**Given instruction:** Between the lines holding "traditional (772, 188)" and "strictures (793, 632)", inclusive, switch "midterm" to "semester" and give those lines again with nothing else changed.

++++ Supplied information

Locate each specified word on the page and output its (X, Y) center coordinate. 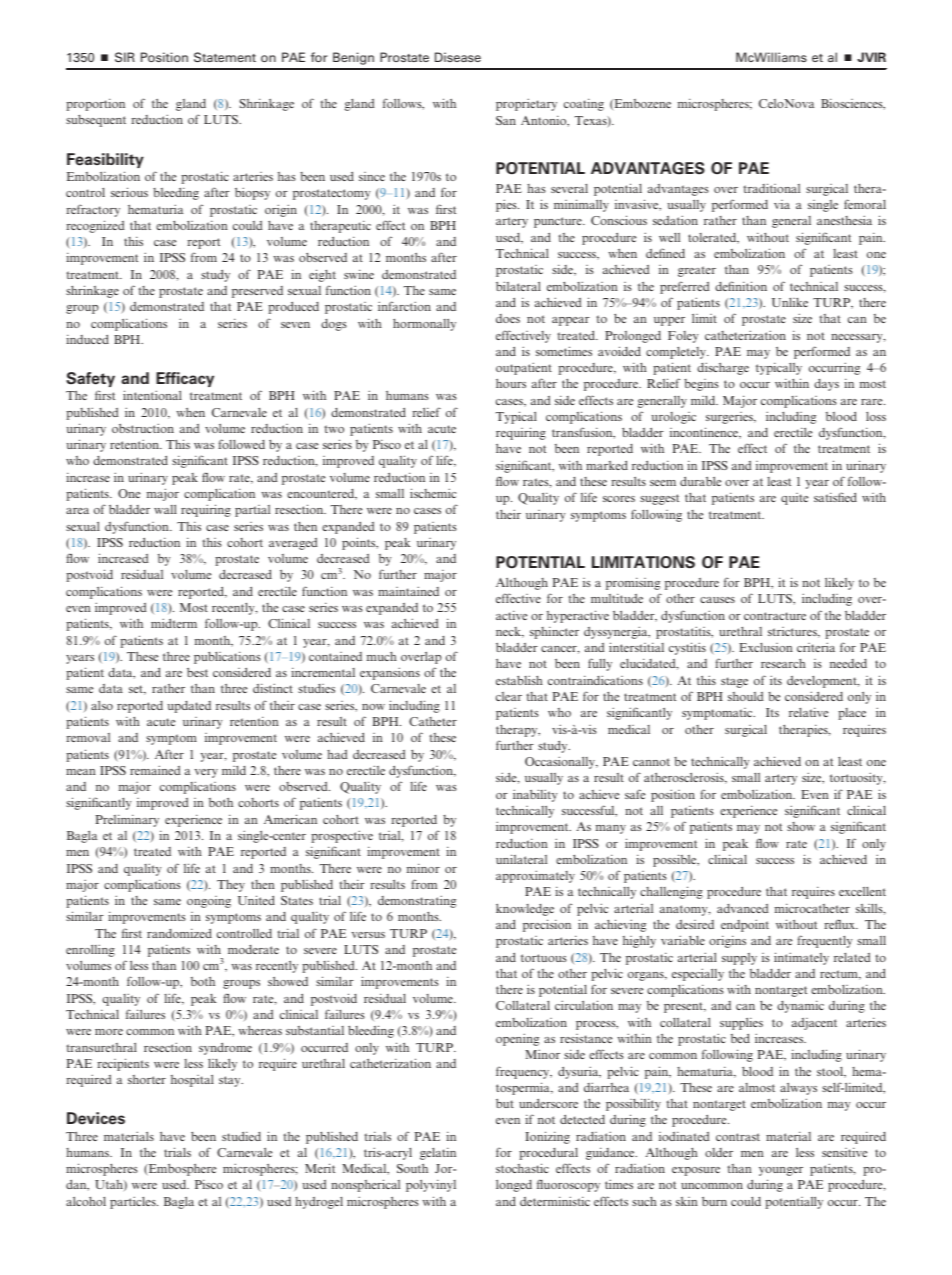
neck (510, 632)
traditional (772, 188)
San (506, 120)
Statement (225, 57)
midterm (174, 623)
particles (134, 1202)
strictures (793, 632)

++++++++
++++ Supplied information

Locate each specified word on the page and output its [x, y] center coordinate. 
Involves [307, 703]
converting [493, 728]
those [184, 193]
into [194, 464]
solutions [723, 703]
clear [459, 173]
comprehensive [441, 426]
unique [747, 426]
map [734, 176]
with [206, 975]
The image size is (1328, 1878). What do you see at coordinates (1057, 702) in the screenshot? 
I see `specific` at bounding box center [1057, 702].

++++++++

**Full solution:**
traditional (772, 188)
San (506, 120)
Statement (225, 57)
semester (174, 623)
particles (134, 1202)
strictures (793, 632)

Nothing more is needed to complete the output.